Task set –
1. In the article about the Chandrayaan-1 data centre, list every abbreviation that is given in parentheses right after the full name it stands for, along with that full name.
2. Please copy word for word the passage of the article about the Chandrayaan-1 data centre that begins at the words "The Indian Space Science" and stops after the words "ancillary data for all space science missions.".

Source document –
Data bank

Print edition : December 05, 2008

At the Spacecraft Control Centre of the ISRO Telemetry, Tracking and Command Network, at Peenya in Bangalore.-K. MURALI KUMAR

The Indian Space Science Data Centre will ingest, archive and disseminate payload data for all space science missions.

A WEEK before the launch it looked like the most unlikely place to house the all-important Indian Space Science Data Centre (ISSDC) for the Chandrayaan-1 lunar orbiter mission. The ISSDC is intended to be, according to the website of the Indian Space Research Organisation (ISRO), the primary data centre for the payload data archives of Indian space science missions. This data centre will be responsible for the ingestion, archiving and dissemination of the payload data and related ancillary data for all space science missions.

The centres building, located next to the building on which stands the massive deep space antenna DSN-32 on the Indian Deep Space Network (IDSN) campus at Byalalu near Bangalore, was under construction and one wondered how it would be ready in time for the launch. Of course, the data from the 11 on-board experiments would start coming in only after the satellite reached the final lunar pole-to-pole orbit, which would be around November 15. Even then the ISSDC building was far from a state requiring only the final touches.

One had to make ones way past piled-up stones, cement, tiles, bricks and water puddles, and construction workers who were busy obviously working against time. But inside the under-construction building, you were in for a surprise. It seemed that, given the fast-approaching launch schedule, it had become necessary to get the data infrastructure ready first and then the building shell around it. To turn around what is usual in construction business must have required some ingenuity on the part of the civil engineers and the building contractors.

To the right of what would eventually be the main entrance to the building is a corridor. To the left of that is a big hall housing massive computer systems and allied electronics. To the right of the corridor are several smaller rooms with scores of PCs at which people were busy poring over tables and graphs displayed on large desktop monitors. To the left of the main entrance is another huge hall with several video monitors, much like a satellite control room. It is indeed what one may call the instrument control room. Here were the computers for the principal investigators of the various experiments and their scientist-engineer teams to sit and monitor the performance of their respective instruments via both the video images on the monitors and the data streams in the computers on their desks once the spacecraft reached its designated final 100 km circumpolar orbit around the moon.

The downlink signal that will be received at the antenna control centre at Byalalu will be both in S-band and X-band. The former is meant for communications between the Spacecraft Control Centre (SCC) of the ISRO Telemetry, Tracking and Command Network (ISTRAC) headquarters at Peenya in Bangalore for orbit control and housekeeping operations and the latter for data recorded by the on-board experiments. The signal received by DSN-32 (which is built in what is known as the Cassegrain configuration) is reflected on to a sub-reflector situated at the focus of the large 32-metre-diameter dish, which in turn reflects it towards the centre of the dish where there is an opening. From here the signal is carried by a waveguide comprising a series of seven oval-shaped reflectors into the antenna control room situated under the base of the antenna.

Listing –
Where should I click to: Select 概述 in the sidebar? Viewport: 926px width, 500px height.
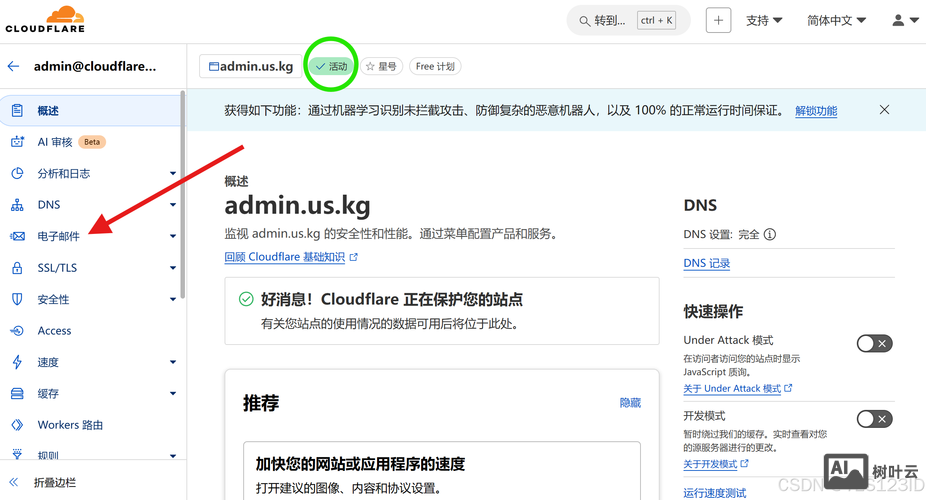point(48,111)
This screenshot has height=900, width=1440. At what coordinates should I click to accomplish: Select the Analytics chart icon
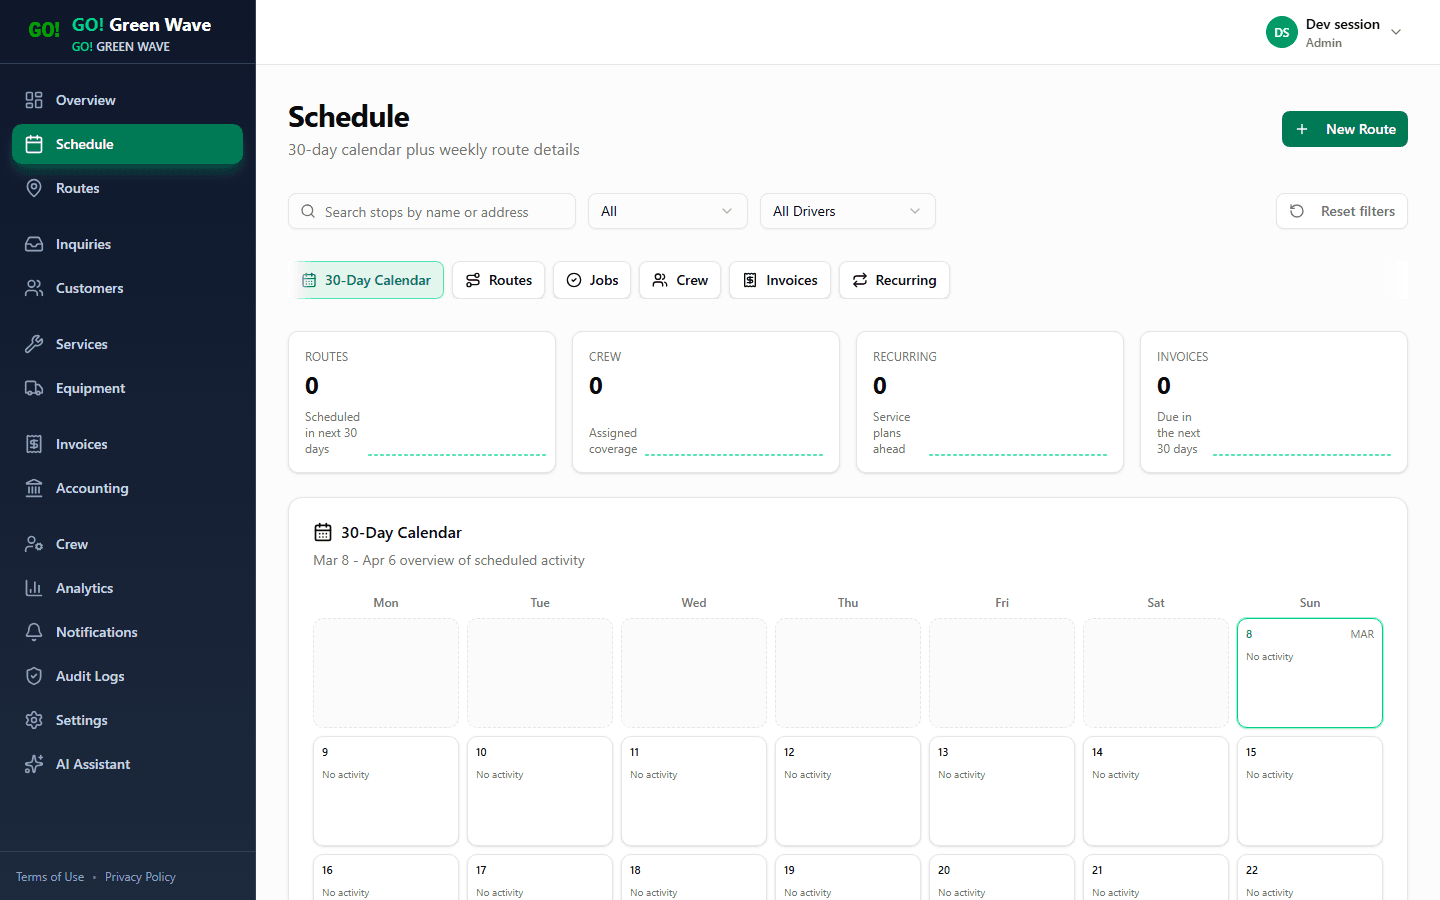pyautogui.click(x=34, y=588)

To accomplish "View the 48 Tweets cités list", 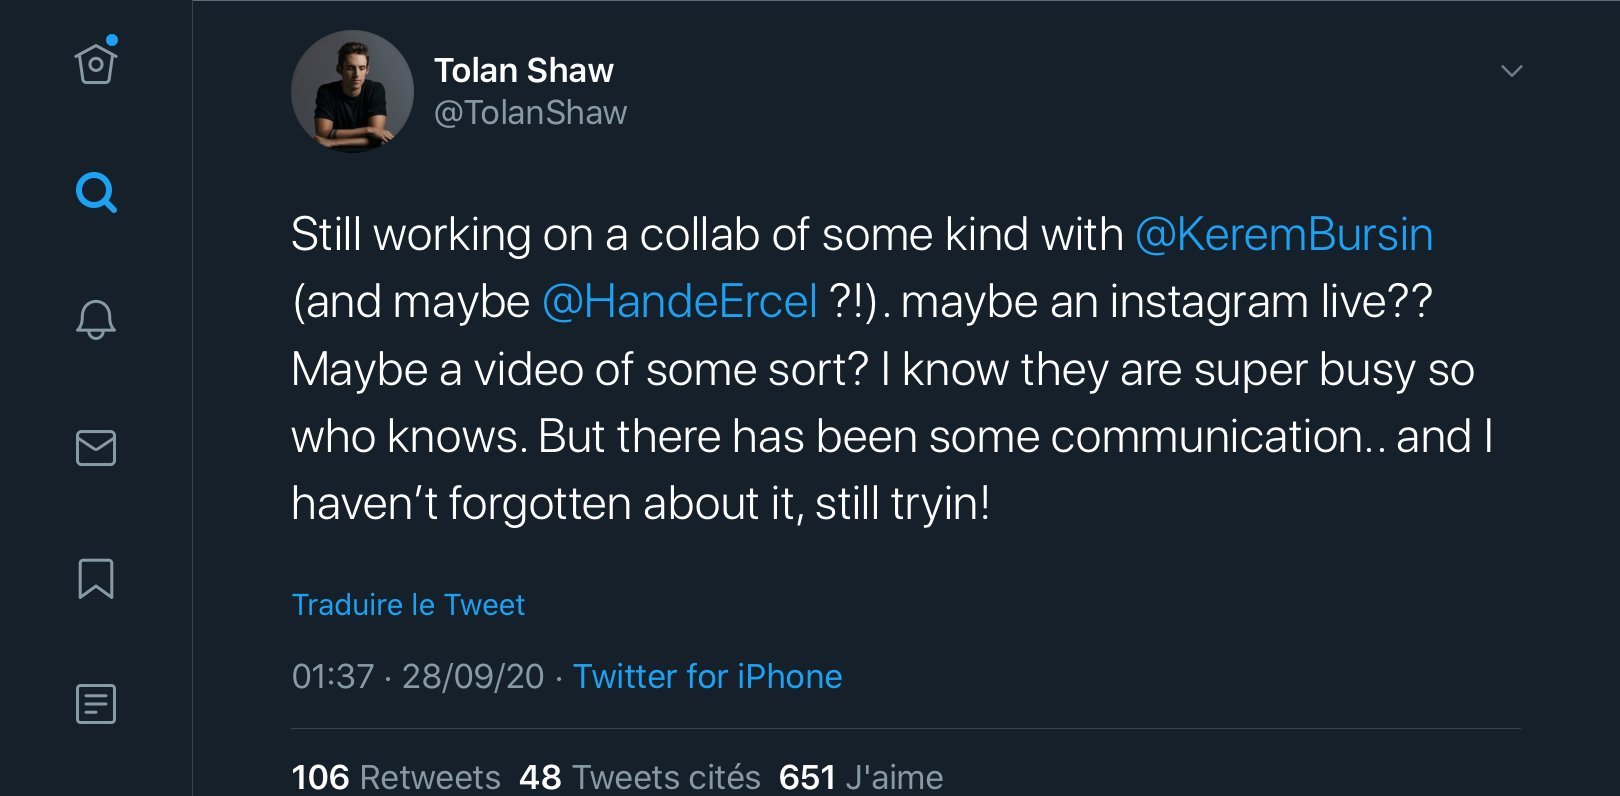I will (640, 777).
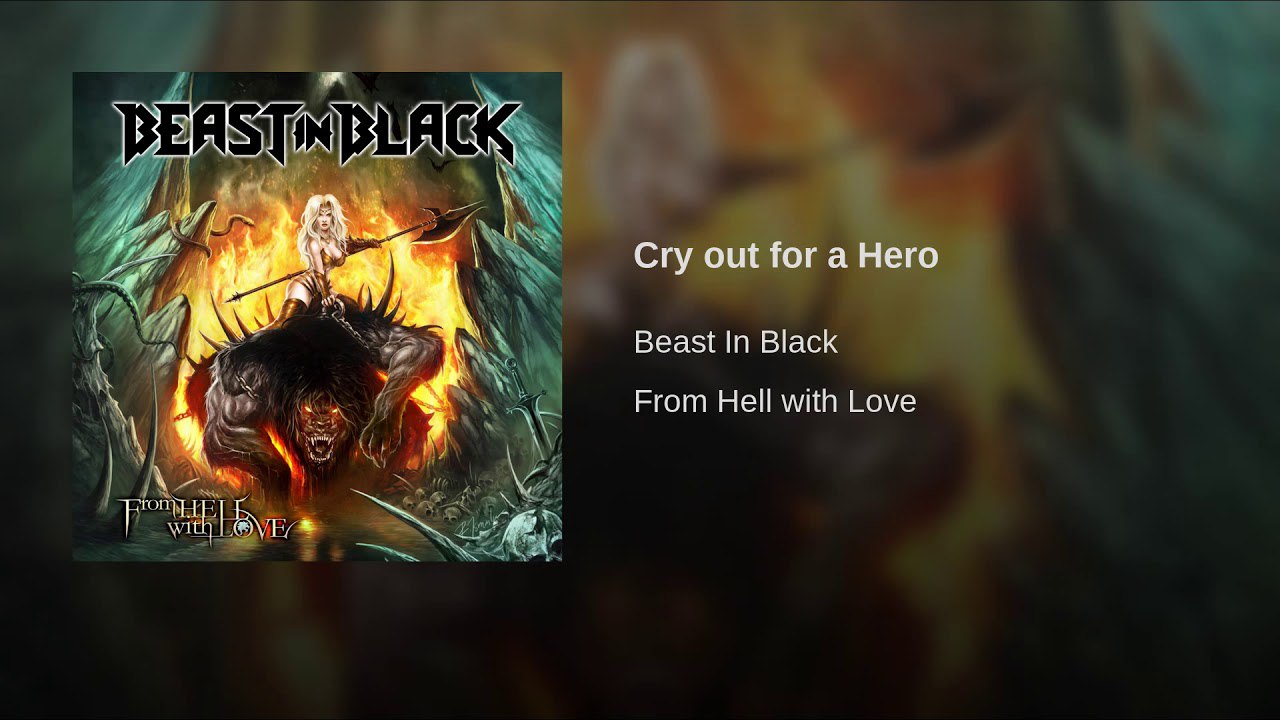Click the From Hell with Love album text
Viewport: 1280px width, 720px height.
coord(775,401)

The answers –
1.
- ISSDC: Indian Space Science Data Centre
- ISRO: Indian Space Research Organisation
- IDSN: Indian Deep Space Network
- SCC: Spacecraft Control Centre
- ISTRAC: ISRO Telemetry, Tracking and Command Network

2.
The Indian Space Science Data Centre will ingest, archive and disseminate payload data for all space science missions.

A WEEK before the launch it looked like the most unlikely place to house the all-important Indian Space Science Data Centre (ISSDC) for the Chandrayaan-1 lunar orbiter mission. The ISSDC is intended to be, according to the website of the Indian Space Research Organisation (ISRO), the primary data centre for the payload data archives of Indian space science missions. This data centre will be responsible for the ingestion, archiving and dissemination of the payload data and related ancillary data for all space science missions.